Stored data entries
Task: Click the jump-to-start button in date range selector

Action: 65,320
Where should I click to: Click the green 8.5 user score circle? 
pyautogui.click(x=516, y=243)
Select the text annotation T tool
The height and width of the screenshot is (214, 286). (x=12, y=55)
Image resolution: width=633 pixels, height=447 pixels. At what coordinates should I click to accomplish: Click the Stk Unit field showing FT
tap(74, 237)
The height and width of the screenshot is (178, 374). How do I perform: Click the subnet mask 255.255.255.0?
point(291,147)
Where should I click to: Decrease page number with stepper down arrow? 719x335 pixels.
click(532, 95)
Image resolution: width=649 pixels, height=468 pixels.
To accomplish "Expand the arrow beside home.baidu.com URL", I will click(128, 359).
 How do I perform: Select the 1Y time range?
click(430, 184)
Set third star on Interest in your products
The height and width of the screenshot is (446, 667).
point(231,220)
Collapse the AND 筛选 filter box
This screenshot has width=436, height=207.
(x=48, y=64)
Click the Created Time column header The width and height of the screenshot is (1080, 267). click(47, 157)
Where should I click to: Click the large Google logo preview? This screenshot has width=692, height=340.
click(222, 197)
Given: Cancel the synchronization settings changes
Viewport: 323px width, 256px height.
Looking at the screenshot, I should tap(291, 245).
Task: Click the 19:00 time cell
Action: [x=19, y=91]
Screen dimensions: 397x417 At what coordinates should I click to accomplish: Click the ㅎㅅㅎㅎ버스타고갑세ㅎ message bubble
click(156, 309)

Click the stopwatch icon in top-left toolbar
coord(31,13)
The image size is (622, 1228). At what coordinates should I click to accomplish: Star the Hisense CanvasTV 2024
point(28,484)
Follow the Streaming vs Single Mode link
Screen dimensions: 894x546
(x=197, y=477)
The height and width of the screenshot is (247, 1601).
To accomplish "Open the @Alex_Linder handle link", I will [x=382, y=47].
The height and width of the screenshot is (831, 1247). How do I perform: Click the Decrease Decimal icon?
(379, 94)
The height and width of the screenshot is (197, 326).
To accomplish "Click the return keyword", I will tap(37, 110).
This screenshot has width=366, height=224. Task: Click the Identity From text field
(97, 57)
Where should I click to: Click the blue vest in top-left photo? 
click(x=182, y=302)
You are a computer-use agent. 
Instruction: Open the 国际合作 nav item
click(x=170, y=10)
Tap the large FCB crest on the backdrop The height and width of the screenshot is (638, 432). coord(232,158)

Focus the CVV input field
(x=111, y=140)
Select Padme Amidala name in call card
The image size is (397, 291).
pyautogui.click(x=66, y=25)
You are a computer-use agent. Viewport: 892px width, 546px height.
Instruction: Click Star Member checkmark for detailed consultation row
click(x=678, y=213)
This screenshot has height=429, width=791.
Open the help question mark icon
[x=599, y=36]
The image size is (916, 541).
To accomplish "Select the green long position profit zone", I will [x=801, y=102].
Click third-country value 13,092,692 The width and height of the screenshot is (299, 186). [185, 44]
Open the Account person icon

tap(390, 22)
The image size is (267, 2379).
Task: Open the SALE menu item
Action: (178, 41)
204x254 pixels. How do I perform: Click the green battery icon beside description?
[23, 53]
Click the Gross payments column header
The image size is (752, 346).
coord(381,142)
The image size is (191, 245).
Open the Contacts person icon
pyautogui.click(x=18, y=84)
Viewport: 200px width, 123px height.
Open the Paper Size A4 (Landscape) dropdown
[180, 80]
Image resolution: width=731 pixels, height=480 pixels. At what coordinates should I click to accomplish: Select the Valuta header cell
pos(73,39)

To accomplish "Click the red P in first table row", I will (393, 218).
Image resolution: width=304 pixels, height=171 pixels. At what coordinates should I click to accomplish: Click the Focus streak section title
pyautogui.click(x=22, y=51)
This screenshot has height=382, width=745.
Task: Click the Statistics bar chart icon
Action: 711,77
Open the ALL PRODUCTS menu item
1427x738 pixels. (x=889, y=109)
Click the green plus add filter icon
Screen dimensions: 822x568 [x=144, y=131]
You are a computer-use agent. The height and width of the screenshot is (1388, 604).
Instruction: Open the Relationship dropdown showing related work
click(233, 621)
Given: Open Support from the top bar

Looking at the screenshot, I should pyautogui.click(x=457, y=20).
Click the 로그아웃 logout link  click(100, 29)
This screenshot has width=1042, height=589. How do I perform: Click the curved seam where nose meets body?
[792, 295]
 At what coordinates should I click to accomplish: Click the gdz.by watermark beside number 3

• Exercise directions:
Every entry, from the first line to the last, should be retyped exactly.

• Answer space:
Task: Click the jump-to-start button in date range selector

Action: 65,320
Where should I click to: Click the green 8.5 user score circle? 
pyautogui.click(x=516, y=243)
Select the text annotation T tool
The height and width of the screenshot is (214, 286). (x=12, y=55)
Image resolution: width=633 pixels, height=447 pixels. At what coordinates should I click to accomplish: Click the Stk Unit field showing FT
tap(74, 237)
The height and width of the screenshot is (178, 374). How do I perform: Click the subnet mask 255.255.255.0?
point(291,147)
Where should I click to: Decrease page number with stepper down arrow? 719x335 pixels.
click(532, 95)
Image resolution: width=649 pixels, height=468 pixels.
To accomplish "Expand the arrow beside home.baidu.com URL", I will click(128, 359).
 How do I perform: Select the 1Y time range?
click(430, 184)
Set third star on Interest in your products
The height and width of the screenshot is (446, 667).
point(231,220)
Collapse the AND 筛选 filter box
This screenshot has width=436, height=207.
(x=48, y=64)
Click the Created Time column header The width and height of the screenshot is (1080, 267). click(47, 157)
Where should I click to: Click the large Google logo preview? This screenshot has width=692, height=340.
click(222, 197)
Given: Cancel the synchronization settings changes
Viewport: 323px width, 256px height.
Looking at the screenshot, I should tap(291, 245).
Task: Click the 19:00 time cell
Action: [x=19, y=91]
Screen dimensions: 397x417 At what coordinates should I click to accomplish: Click the ㅎㅅㅎㅎ버스타고갑세ㅎ message bubble
click(156, 309)

Click the stopwatch icon in top-left toolbar
coord(31,13)
The image size is (622, 1228). At what coordinates should I click to accomplish: Star the Hisense CanvasTV 2024
point(28,484)
Follow the Streaming vs Single Mode link
Screen dimensions: 894x546
(x=197, y=477)
The height and width of the screenshot is (247, 1601).
To accomplish "Open the @Alex_Linder handle link", I will [x=382, y=47].
The height and width of the screenshot is (831, 1247). How do I perform: Click the Decrease Decimal icon?
(379, 94)
The height and width of the screenshot is (197, 326).
To accomplish "Click the return keyword", I will tap(37, 110).
This screenshot has width=366, height=224. Task: Click the Identity From text field
(97, 57)
Where should I click to: Click the blue vest in top-left photo? 
click(x=182, y=302)
You are a computer-use agent. 
Instruction: Open the 国际合作 nav item
click(x=170, y=10)
Tap the large FCB crest on the backdrop The height and width of the screenshot is (638, 432). coord(232,158)

Focus the CVV input field
(x=111, y=140)
Select Padme Amidala name in call card
The image size is (397, 291).
pyautogui.click(x=66, y=25)
You are a computer-use agent. Viewport: 892px width, 546px height.
Instruction: Click Star Member checkmark for detailed consultation row
click(x=678, y=213)
This screenshot has height=429, width=791.
Open the help question mark icon
[x=599, y=36]
The image size is (916, 541).
To accomplish "Select the green long position profit zone", I will [x=801, y=102].
Click third-country value 13,092,692 The width and height of the screenshot is (299, 186). [185, 44]
Open the Account person icon

tap(390, 22)
The image size is (267, 2379).
Task: Open the SALE menu item
Action: (178, 41)
204x254 pixels. How do I perform: Click the green battery icon beside description?
[23, 53]
Click the Gross payments column header
The image size is (752, 346).
coord(381,142)
The image size is (191, 245).
Open the Contacts person icon
pyautogui.click(x=18, y=84)
Viewport: 200px width, 123px height.
Open the Paper Size A4 (Landscape) dropdown
[180, 80]
Image resolution: width=731 pixels, height=480 pixels. At what coordinates should I click to accomplish: Select the Valuta header cell
pos(73,39)

To accomplish "Click the red P in first table row", I will (393, 218).
Image resolution: width=304 pixels, height=171 pixels. At what coordinates should I click to accomplish: Click the Focus streak section title
pyautogui.click(x=22, y=51)
This screenshot has height=382, width=745.
Task: Click the Statistics bar chart icon
Action: 711,77
Open the ALL PRODUCTS menu item
1427x738 pixels. (x=889, y=109)
Click the green plus add filter icon
Screen dimensions: 822x568 [x=144, y=131]
You are a computer-use agent. The height and width of the screenshot is (1388, 604).
Instruction: Open the Relationship dropdown showing related work
click(233, 621)
Given: Open Support from the top bar

Looking at the screenshot, I should pyautogui.click(x=457, y=20).
Click the 로그아웃 logout link  click(100, 29)
This screenshot has width=1042, height=589. How do I perform: Click the curved seam where nose meets body?
[792, 295]
 At what coordinates should I click to accomplish: Click the gdz.by watermark beside number 3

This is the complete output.